More Tactics to Consider
Here’s an idea: Out-of-office replies that say you answer emails once a day, two days a week, or whatever. Or an out-of-office reply that says you will be away for two days, three, or whatever. Either way, provide a phone number to leave a message if something needs your urgent attention–often people do not bother to write at all, much less call. Then stick to what you say and do not look at email at any other time.
Be careful who has your email address. If you can, have one for work, with an understanding that you will only be looking at it during your working hours. Then have a private address that only a few know and ask people not to give it out without checking with you.
Put a message on your phone that says you screen your calls by not answering until you hear who it is. Also say that of course you may simply not be at home, so callers should not take it personally if you do not pick up.
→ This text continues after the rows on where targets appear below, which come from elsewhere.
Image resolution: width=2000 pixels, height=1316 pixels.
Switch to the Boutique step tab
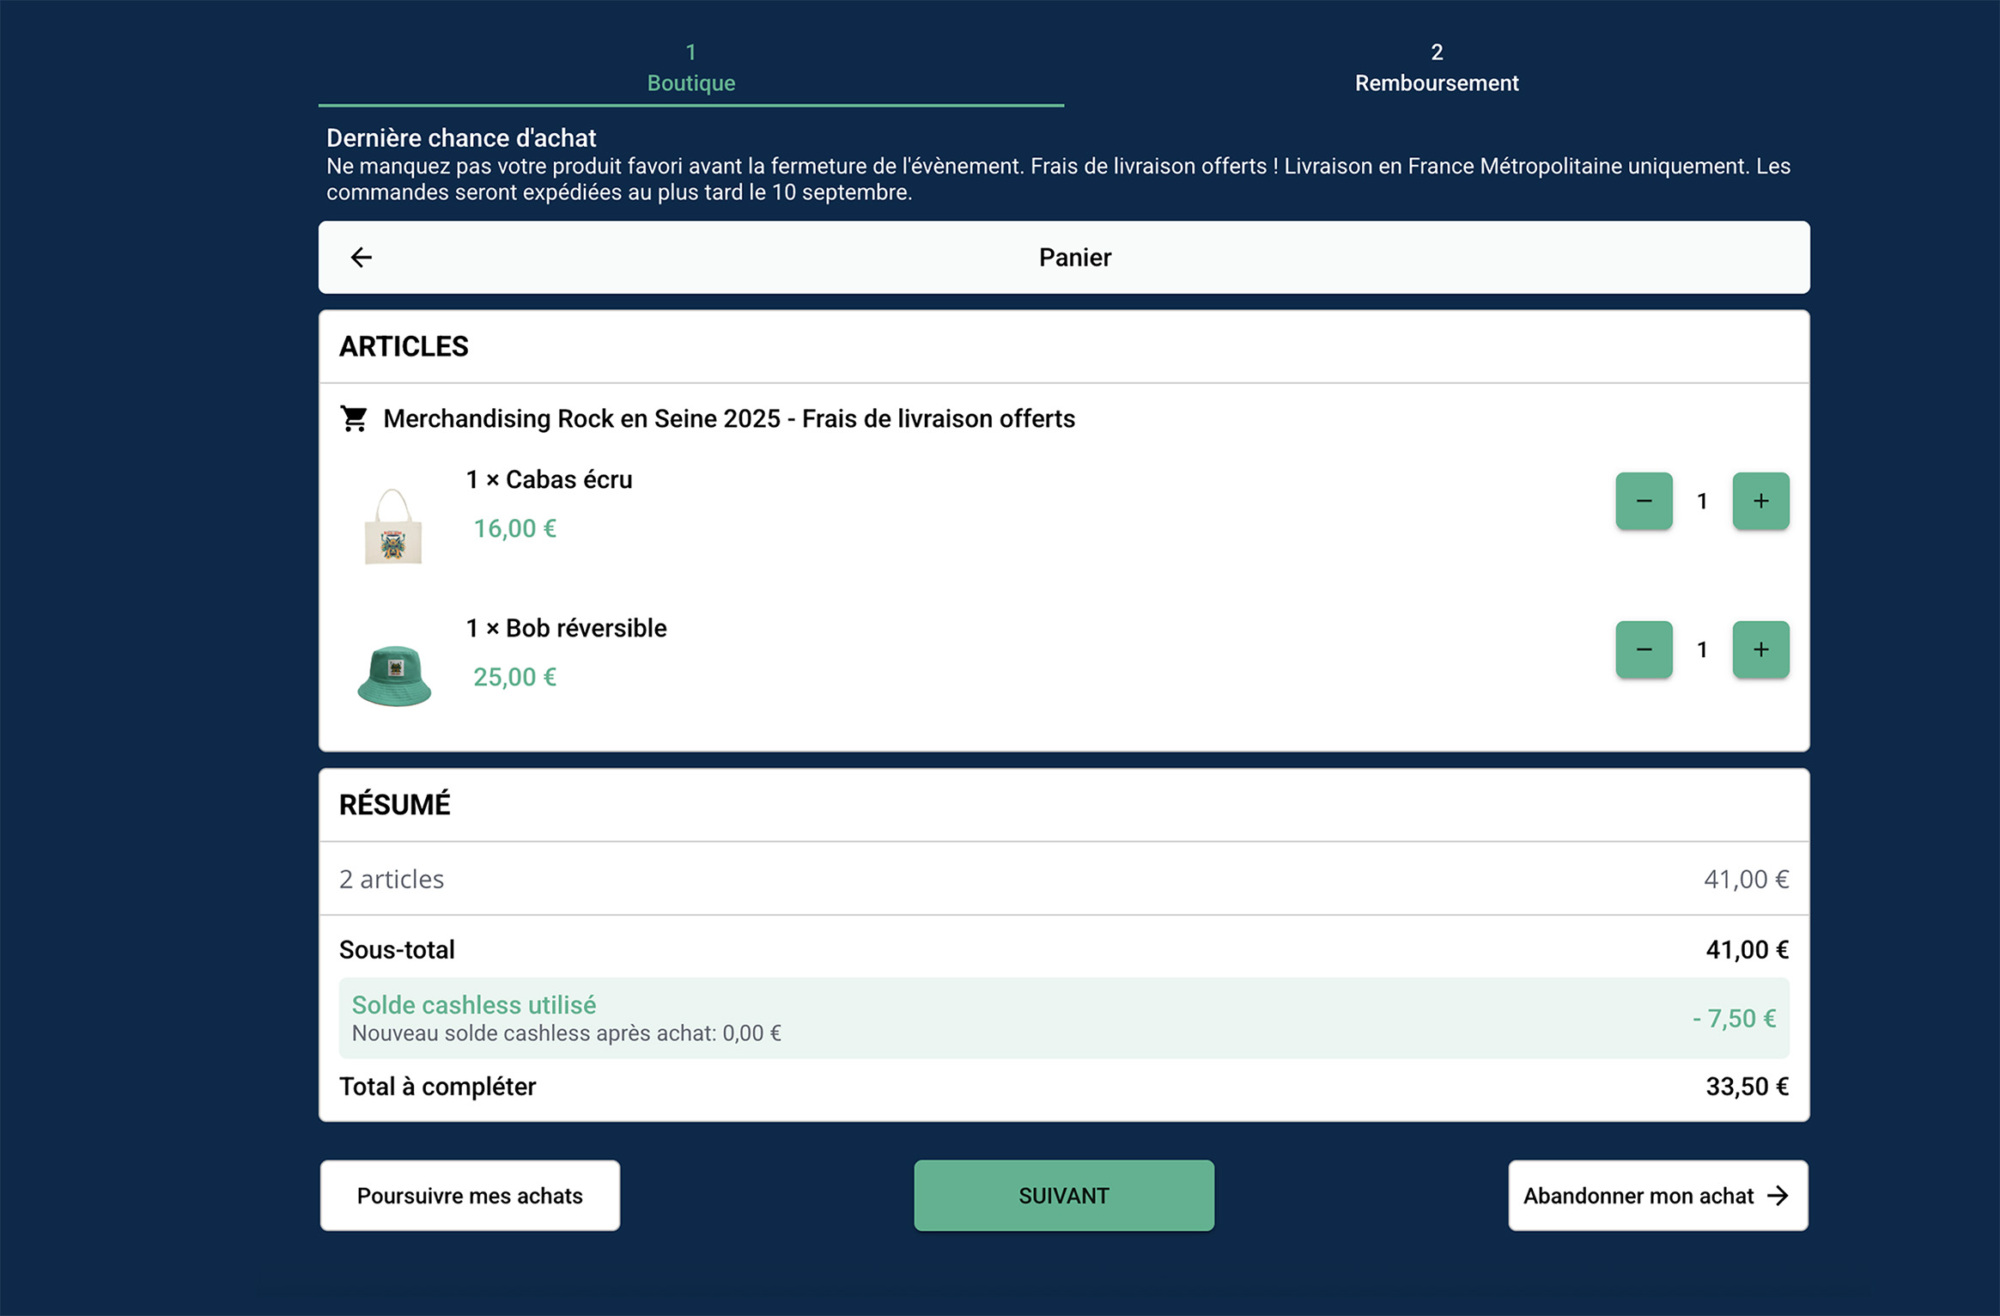[x=690, y=68]
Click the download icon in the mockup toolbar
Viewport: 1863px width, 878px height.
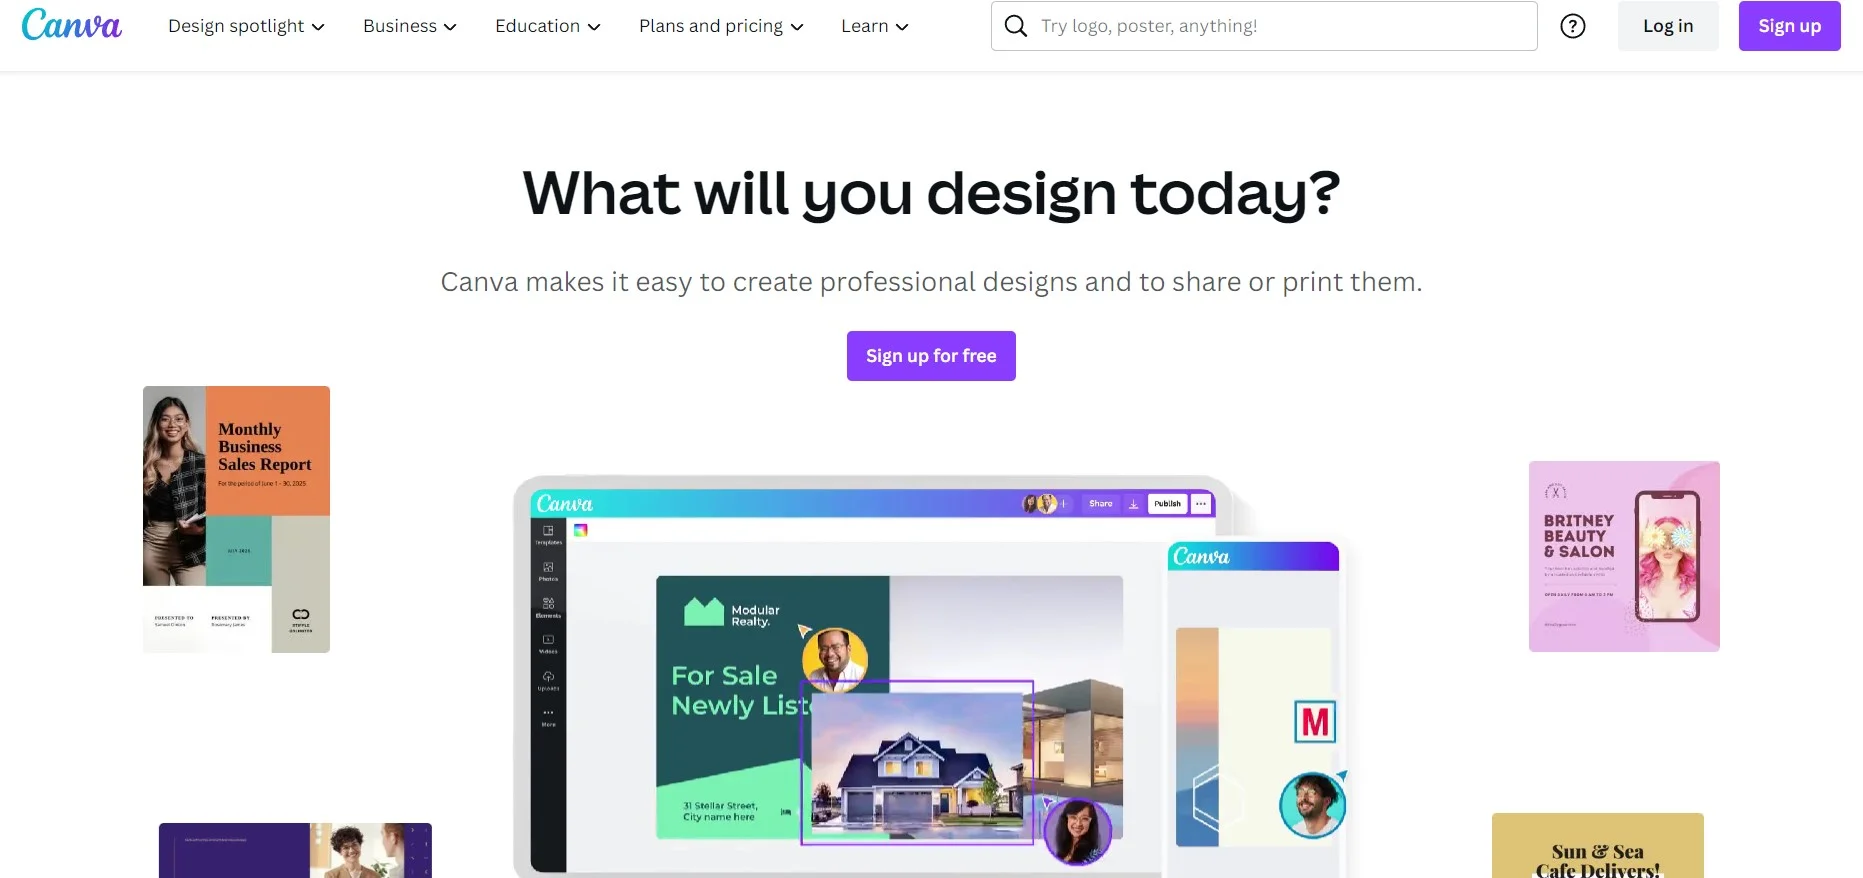tap(1133, 504)
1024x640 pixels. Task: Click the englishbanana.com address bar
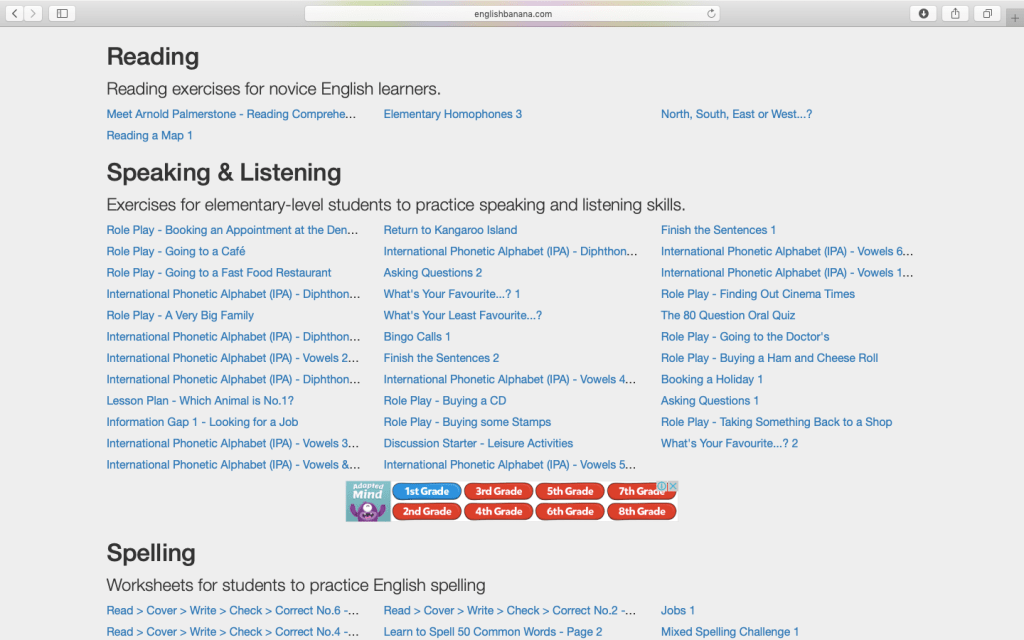[x=512, y=13]
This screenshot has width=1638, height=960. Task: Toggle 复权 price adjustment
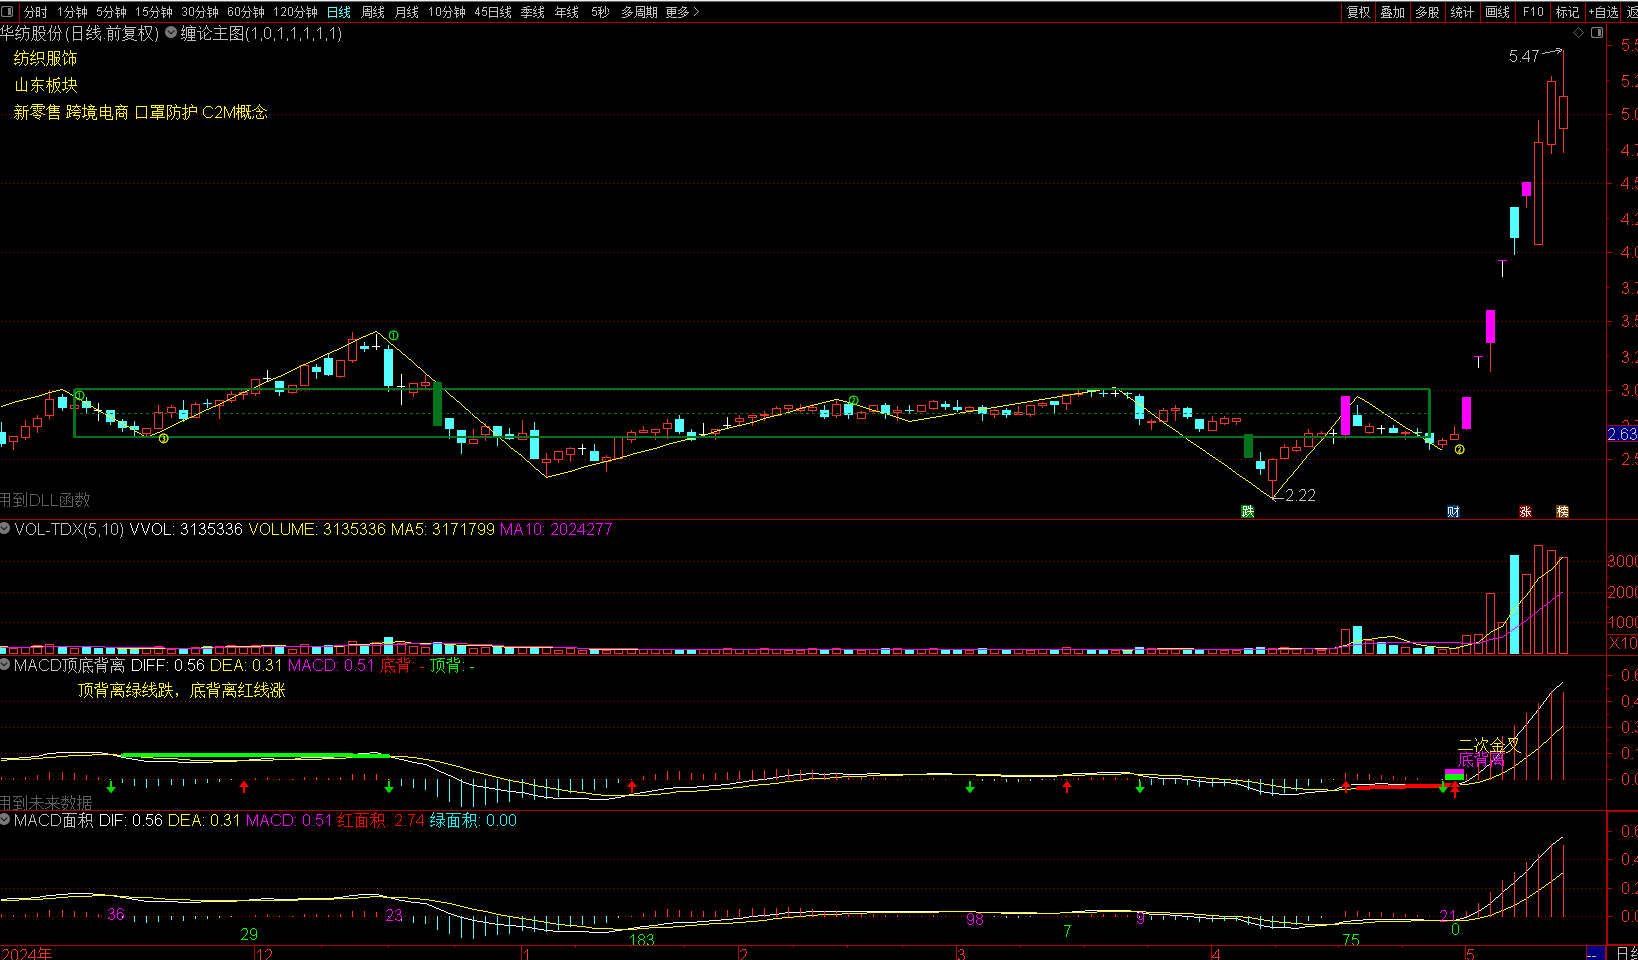pos(1358,12)
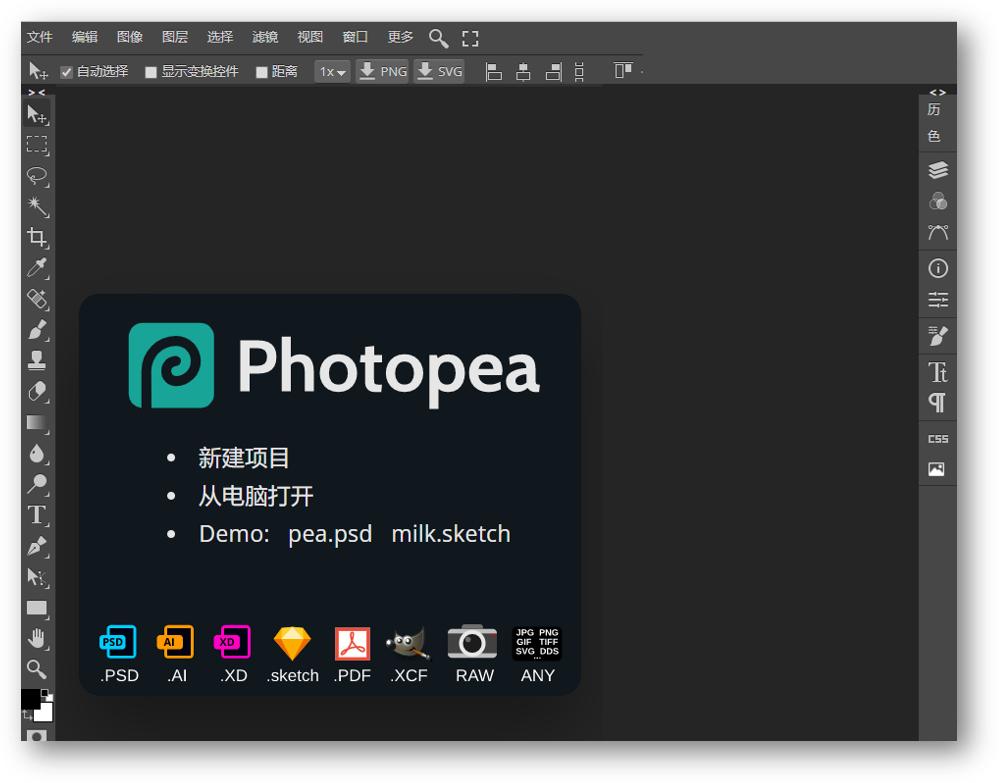This screenshot has width=999, height=783.
Task: Select the Brush tool
Action: pos(37,330)
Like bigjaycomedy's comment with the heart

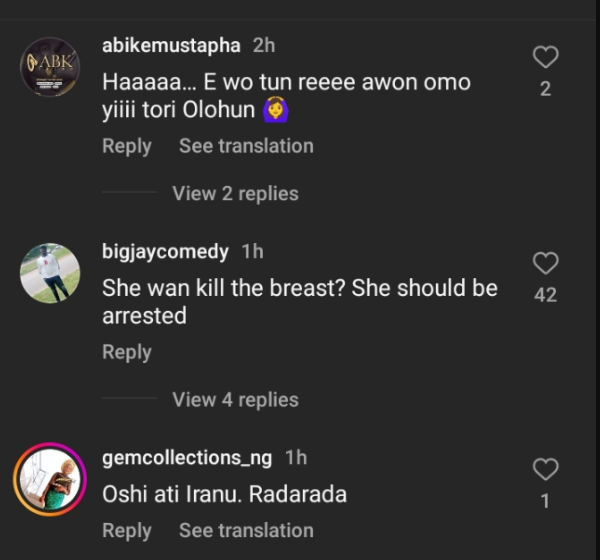point(545,263)
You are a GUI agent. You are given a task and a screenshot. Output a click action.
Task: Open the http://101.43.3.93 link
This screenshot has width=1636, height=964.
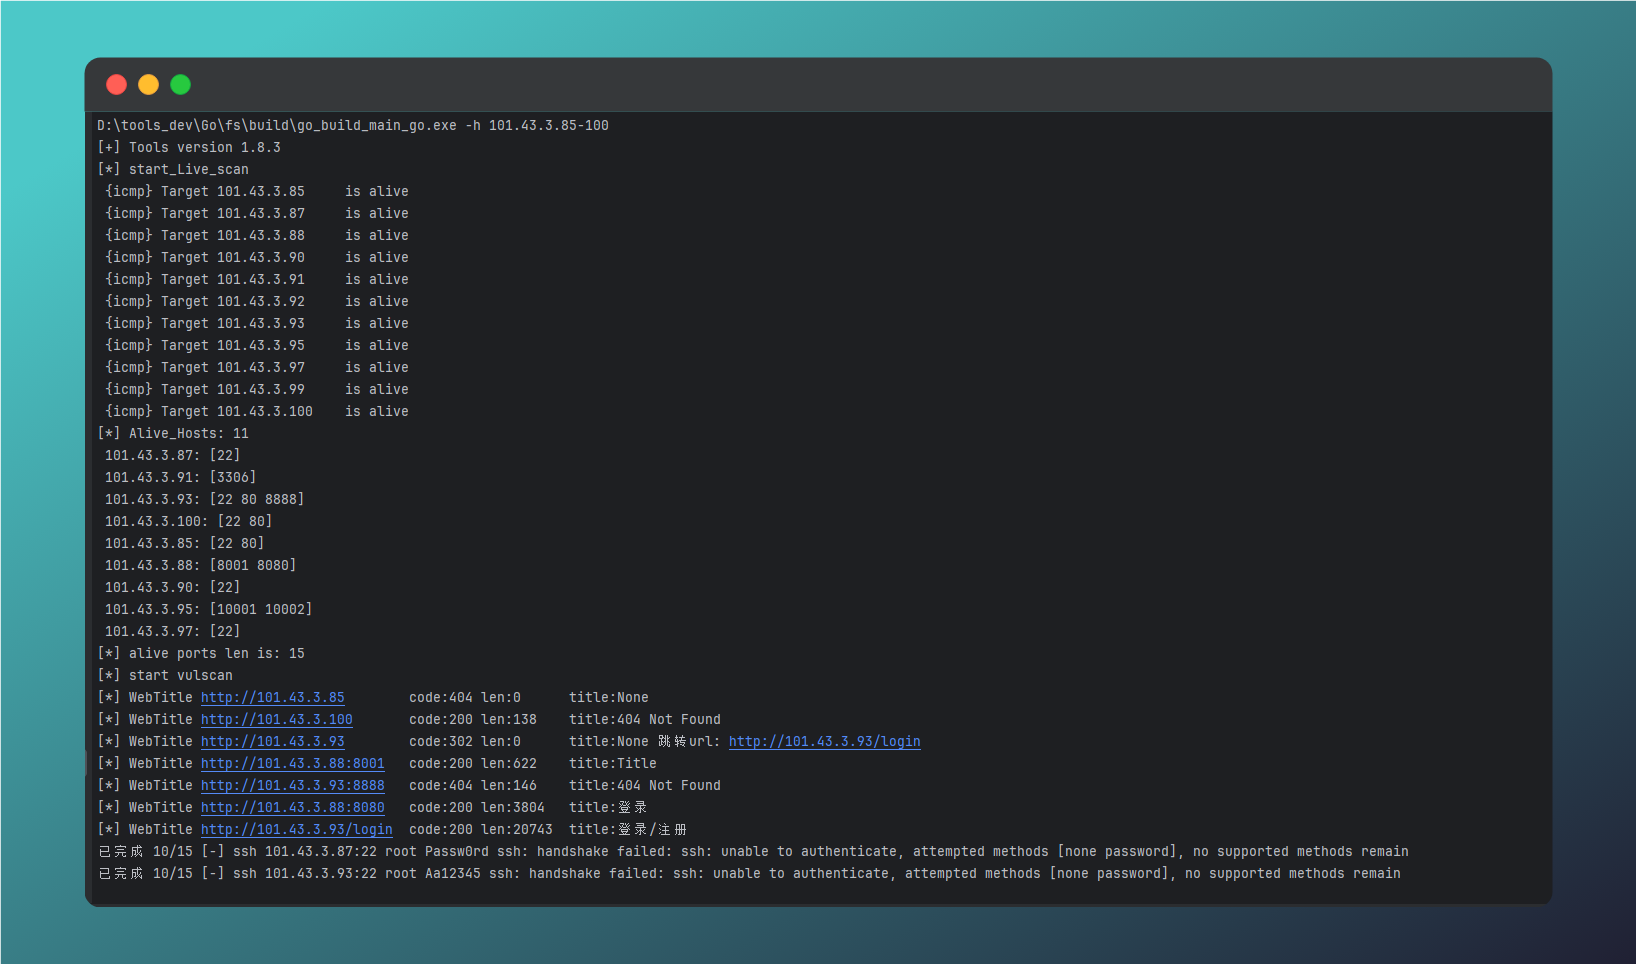point(272,741)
By the way, you will eventually be told that you are “hard to reach” and “acting like a recluse.” Consider it a sign of your success, as long as those you love are getting through.
“But I’m an Extravert!”
Yes, and you need down time just as much as any other HSP. Face it: Most of us have a raft of nice acquaintances we’d like to know better, but can you be close to all of them? Get tough with yourself. Elevate those you care most about to dear-friend-or-family-member status and decide if the others will survive without having you in their lives quite so much. Maybe you want to see them sometimes, but not so often that your spacious time is gone. Here’s a trick. After having lunch with someone you haven’t seen for awhile and who is not on your Most Special People list, instead of saying, “I hope we get together again soon” or “Let’s not make it so long next time,” say “So glad we’re keeping up these annual lunches.” More honesty, shorter lists of who you feel you ought to see again soon.
Eliminate the Right Stuff
If you can afford it, hire an assistant to do some of the dumb stuff, even just for a few hours a week. Think carefully before you say you can’t afford it. Spacious time is priceless. On the other hand, do not eliminate things that give you some space to just hang loose. Don’t hire someone to do all of your gardening or housework. Cutting off dead roses, raking leaves, sweeping the kitchen so that it’s crumb free again–those can be satisfying, dreamy things if you do them spaciously, not in a hurry. Don’t use appliances to wash all of your dishes or to microwave away the time it takes for soup to warm up and you to develop a nice anticipation of it.
I’m sure you can think of dozens of ways to outsmart the time-gobblers in your life, once you realize you have to get firm, even mad. Push them back out of your time space. Think like a revolutionary plotting to change the entire world, one minute at a time.